_Recorded information_:
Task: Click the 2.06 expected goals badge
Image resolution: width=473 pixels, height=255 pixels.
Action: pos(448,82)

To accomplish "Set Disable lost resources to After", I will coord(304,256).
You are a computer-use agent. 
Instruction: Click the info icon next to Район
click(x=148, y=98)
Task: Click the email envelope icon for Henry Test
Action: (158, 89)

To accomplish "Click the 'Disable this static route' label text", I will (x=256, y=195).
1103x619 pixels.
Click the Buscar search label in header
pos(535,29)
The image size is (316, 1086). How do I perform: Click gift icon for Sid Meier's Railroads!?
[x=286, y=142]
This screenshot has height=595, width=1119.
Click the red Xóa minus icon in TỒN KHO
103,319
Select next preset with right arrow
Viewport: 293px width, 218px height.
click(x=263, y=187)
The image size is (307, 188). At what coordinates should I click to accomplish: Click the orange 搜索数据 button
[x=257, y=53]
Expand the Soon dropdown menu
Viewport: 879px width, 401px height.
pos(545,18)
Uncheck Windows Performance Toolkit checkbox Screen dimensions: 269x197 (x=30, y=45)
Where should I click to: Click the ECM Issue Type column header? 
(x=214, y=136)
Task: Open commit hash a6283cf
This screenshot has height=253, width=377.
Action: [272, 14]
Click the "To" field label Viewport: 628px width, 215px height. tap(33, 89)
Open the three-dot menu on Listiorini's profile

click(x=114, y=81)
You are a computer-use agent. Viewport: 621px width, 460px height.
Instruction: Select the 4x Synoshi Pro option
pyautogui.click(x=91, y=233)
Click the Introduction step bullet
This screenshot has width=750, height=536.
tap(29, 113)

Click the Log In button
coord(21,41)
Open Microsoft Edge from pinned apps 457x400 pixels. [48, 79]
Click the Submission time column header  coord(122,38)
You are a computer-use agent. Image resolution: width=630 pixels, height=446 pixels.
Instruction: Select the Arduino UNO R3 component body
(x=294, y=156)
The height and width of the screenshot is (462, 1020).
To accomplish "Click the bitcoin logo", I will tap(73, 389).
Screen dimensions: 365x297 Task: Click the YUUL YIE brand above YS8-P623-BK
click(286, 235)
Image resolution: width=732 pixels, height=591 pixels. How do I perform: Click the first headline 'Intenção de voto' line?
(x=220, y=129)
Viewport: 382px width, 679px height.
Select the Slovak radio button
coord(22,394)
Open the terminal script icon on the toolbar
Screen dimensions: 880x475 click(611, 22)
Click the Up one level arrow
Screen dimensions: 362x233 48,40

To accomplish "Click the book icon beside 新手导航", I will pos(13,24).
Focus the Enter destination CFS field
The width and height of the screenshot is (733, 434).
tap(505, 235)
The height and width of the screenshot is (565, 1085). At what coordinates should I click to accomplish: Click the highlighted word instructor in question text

_Problem description_: In the entries, how many lines include the string "text"? Only the number should be given.

_Reply_: 2